So much for a business-friendly White House.

The feds are going after big-tech over antitrust concerns. The DOJ will take on Apple and Google while the FTC investigates Amazon and Facebook. Is it just me or does that sound a lot like the Mafia carving up old Manhattan?

Conspicuous is the absence of Microsoft. The Redmond software giant now sits all alone at the top of the market cap heap, since all the other’s share prices have tanked at one time or another.

There’s a reason why I chose “Politics” as this post’s primary category. Because that’s what it is. That’s all it is. Mostly it’s about making Facebook pay for Russian interference in the 2016 election and Cambridge Analytica — both of which were big fat nothingburgers — not to mention your basic everyday political grandstanding / big government nonsense.

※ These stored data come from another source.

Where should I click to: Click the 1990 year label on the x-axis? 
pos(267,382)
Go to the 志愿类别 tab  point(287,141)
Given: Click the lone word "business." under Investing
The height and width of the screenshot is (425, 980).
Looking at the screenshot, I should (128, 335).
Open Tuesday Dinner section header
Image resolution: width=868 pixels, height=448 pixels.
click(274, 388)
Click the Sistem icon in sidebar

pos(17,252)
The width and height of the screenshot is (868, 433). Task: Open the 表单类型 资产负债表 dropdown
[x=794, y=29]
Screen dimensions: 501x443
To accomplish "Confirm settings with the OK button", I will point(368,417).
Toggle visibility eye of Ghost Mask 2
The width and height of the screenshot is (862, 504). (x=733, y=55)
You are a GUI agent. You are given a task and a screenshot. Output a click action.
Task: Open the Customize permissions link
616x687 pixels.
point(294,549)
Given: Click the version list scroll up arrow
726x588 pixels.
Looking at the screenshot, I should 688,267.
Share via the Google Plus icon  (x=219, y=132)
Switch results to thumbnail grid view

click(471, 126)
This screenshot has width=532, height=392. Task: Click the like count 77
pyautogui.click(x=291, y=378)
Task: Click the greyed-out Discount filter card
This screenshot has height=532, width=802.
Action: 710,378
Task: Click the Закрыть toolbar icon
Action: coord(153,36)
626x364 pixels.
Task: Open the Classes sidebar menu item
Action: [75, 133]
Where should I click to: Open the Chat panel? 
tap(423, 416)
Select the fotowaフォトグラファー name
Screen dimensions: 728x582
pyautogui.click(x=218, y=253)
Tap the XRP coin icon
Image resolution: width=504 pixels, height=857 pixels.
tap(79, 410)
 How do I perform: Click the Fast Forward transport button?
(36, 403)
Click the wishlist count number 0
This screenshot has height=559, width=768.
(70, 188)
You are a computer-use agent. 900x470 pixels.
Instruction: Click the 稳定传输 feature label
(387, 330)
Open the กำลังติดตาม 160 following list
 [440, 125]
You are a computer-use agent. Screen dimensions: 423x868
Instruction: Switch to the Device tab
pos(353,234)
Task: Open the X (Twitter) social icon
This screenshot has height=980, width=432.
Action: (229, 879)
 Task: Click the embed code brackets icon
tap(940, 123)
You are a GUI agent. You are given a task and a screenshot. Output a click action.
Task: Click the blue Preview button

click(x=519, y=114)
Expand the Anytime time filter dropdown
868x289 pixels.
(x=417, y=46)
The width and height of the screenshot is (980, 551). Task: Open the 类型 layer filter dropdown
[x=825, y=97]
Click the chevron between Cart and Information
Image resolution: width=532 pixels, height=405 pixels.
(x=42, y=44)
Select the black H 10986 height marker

Just so you know, none of this is likely to amount to much of anything except a lot of soon-to-be rich lobbyists and lawyers. The feds have a dismal track record when it comes to this sort of thing. They’ll conduct their investigations — which will take years mind you — make their cases, get a pound or two of flesh and settle, as they always do. If they get lucky and do any real damage, it’s likely to do more harm than good.

That’s exactly what happened with the only successful — if you can call it that — antitrust breakup in our lifetimes, AT&T. All it did was replace one giant with two. Besides, none of what Washington broke up in the 80s is worth anything today – the only value in AT&T and Verizon is mobile and broadband, neither of which existed back then. The old landline business is nothing but an albatross.

The DOJ tried to break up Microsoft around the turn of the millennium. How’d that turn out? Oh yeah, it’s more than twice as big and valuable today as it was then – the biggest of all the giants – but I guess its double jeopardy status (I say that jokingly — there is no such thing in this case) earns the enterprise software giant a pass.

The worst case scenario is some new sort of law that allows the Justice Department to break up companies simply for being big and for giving consumers exactly what they want, since none of these companies run afoul of the Sherman Antitrust Act. That would be the only real concern.

In any case, mark my words, no good will come of this. Any of it.

Still, I do look forward to something new and different – anything other than Trump impeachment, trade wars and election 2020 — dominating the news cycle and keeping all the bureaucrats in Washington busy. Let’s face it, the busier they are, the less chance of them messing with us … or screwing anything else up, for that matter.

Anyhow, it’s going to be a real circus, folks. Good times.